At the time of this interview, the album had already been released in Germany, but was it in the plans to see it released further afield? When and where (which countries) is the album going to be released? Ray provided the answer, "The record company is planning to release in the whole of the European territories, and I have to organize placement in the rest of the world".

"It is all kind of low key, no hype, no bullshit"!

Thanks, Ray, Mike and Bruce.


Derek and Alan

'Naked From The Heart' will turn out to be one of the highlights of the vast Mungo Jerry discography. I can only hope that someone with a love of honest from the heart music takes on 'Naked' and gives it the push it deserves. I can honestly say that I am proud to be associated with a songwriter/singer/performer who can with the help of a talented backing crew put out raw but polished music in this way.

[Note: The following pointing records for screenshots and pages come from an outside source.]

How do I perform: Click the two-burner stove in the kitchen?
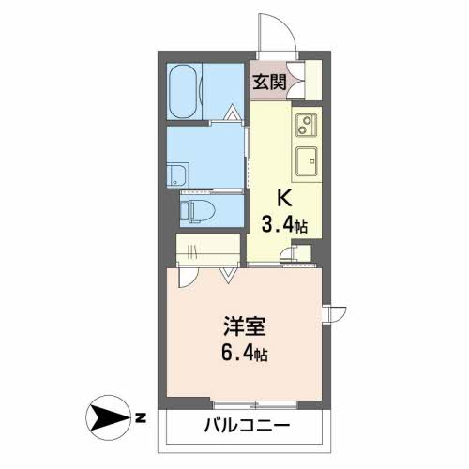click(x=307, y=125)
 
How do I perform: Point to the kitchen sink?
click(x=308, y=161)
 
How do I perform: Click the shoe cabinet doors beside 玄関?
click(x=302, y=80)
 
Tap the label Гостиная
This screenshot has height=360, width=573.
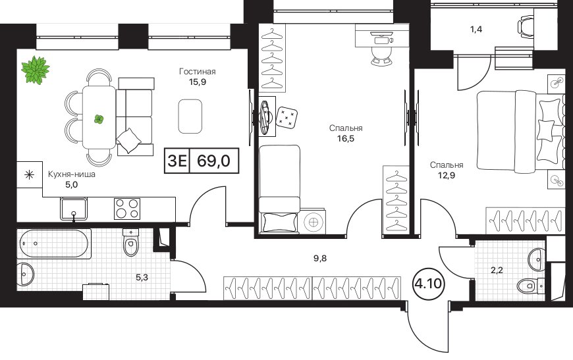(198, 72)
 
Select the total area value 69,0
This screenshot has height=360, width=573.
(214, 161)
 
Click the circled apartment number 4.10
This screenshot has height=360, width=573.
(429, 283)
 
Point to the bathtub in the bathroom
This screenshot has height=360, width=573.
(54, 244)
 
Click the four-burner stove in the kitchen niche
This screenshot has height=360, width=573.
(127, 209)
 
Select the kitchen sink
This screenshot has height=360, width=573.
(74, 209)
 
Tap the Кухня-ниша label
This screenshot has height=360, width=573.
(72, 174)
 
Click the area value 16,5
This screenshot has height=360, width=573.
(346, 139)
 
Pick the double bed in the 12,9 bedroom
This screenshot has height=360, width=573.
(519, 131)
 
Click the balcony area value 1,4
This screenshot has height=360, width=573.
(476, 30)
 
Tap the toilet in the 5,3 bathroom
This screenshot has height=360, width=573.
(131, 242)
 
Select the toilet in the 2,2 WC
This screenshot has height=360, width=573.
(531, 285)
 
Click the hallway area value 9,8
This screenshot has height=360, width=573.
(319, 259)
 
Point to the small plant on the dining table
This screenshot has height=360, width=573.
(99, 119)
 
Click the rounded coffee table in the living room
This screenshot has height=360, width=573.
(190, 116)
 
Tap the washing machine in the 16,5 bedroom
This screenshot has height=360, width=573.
(313, 221)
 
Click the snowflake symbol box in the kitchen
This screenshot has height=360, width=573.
(29, 175)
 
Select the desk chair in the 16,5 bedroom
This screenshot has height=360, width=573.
(381, 55)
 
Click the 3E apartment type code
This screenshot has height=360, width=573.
(177, 161)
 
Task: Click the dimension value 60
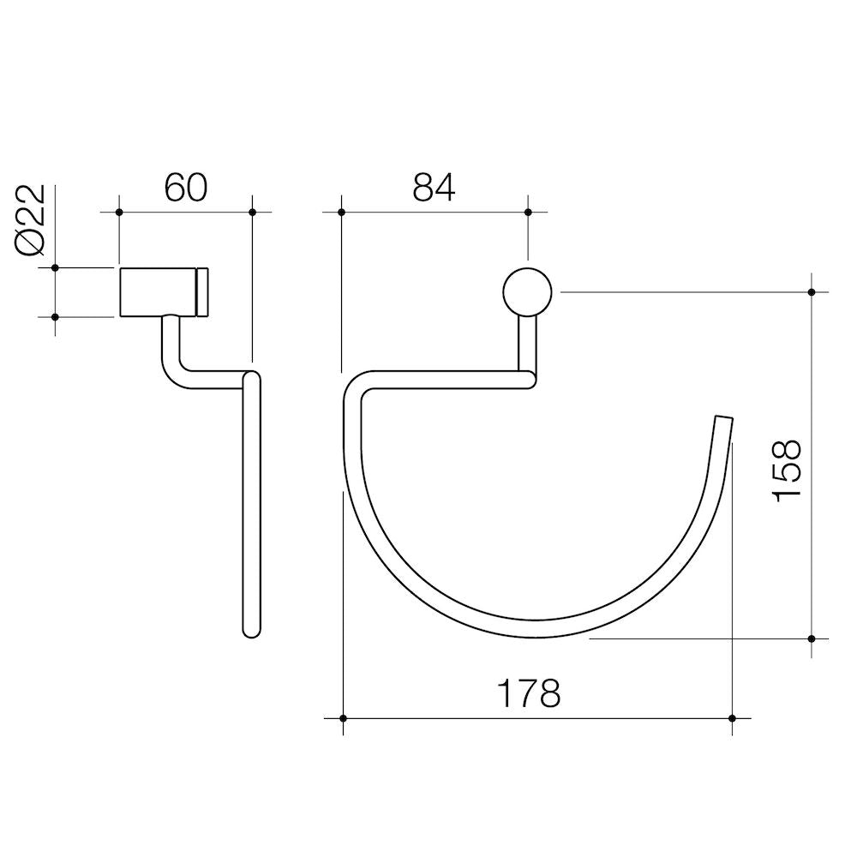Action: coord(186,188)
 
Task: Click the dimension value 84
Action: coord(434,188)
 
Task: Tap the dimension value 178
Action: coord(530,693)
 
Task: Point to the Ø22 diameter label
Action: coord(31,220)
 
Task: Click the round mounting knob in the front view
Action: coord(527,291)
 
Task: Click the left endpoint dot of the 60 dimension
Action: coord(119,212)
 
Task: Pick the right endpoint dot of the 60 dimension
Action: coord(252,212)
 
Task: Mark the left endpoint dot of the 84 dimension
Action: coord(341,212)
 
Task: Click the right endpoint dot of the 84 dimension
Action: coord(527,212)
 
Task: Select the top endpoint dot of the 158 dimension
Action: coord(812,291)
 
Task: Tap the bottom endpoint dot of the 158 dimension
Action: coord(812,638)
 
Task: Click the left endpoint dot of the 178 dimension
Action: coord(343,718)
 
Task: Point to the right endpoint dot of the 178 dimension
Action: coord(731,718)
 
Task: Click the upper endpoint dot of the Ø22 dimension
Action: coord(55,268)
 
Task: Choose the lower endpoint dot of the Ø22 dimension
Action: coord(55,317)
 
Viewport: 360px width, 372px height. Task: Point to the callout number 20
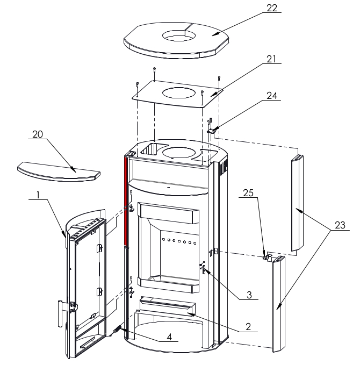pyautogui.click(x=37, y=134)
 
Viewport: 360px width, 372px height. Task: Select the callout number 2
pyautogui.click(x=249, y=326)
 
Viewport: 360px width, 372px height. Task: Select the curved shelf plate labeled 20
pyautogui.click(x=59, y=170)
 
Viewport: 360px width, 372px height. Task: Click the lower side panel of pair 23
pyautogui.click(x=279, y=304)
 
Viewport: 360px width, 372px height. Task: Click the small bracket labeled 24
pyautogui.click(x=213, y=130)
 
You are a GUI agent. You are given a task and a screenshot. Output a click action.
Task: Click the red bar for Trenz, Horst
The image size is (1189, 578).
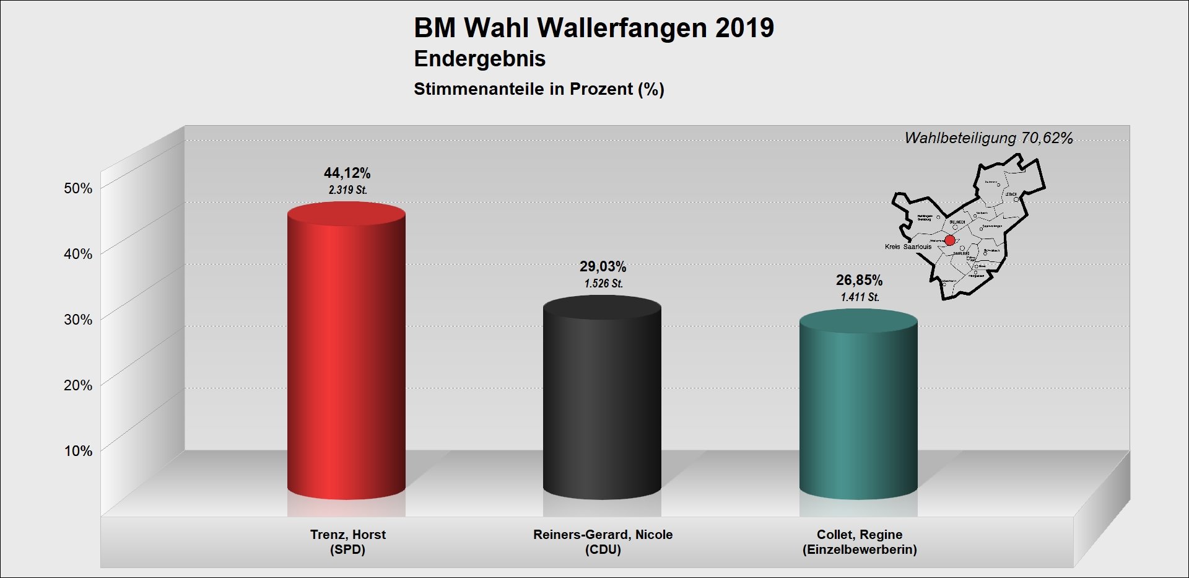(346, 353)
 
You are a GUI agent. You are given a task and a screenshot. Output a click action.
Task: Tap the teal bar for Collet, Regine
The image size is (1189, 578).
(858, 409)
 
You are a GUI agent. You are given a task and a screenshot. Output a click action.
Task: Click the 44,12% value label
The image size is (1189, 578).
(347, 173)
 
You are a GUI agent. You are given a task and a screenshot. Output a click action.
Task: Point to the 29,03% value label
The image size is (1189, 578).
(603, 267)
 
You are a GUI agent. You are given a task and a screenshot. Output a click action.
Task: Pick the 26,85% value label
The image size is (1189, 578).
(859, 281)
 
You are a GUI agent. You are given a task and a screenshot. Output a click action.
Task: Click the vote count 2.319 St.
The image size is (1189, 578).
(347, 190)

Derek is dead right! 'Naked From The Heart' is a Mungo classic, capturing for me all the things I love about Mungo Jerry. The raw, earthy sound that I latched on to in 1970 is alive and well and still sounding fresh in 2006. Amazing songs, expertly played in a variety of styles by a very talented line-up, our old friend Mike Cole on double bass and our new friend Bruce Brand on drums and percussion. Congratulations and thanks to all parties - another Mungo gem!!!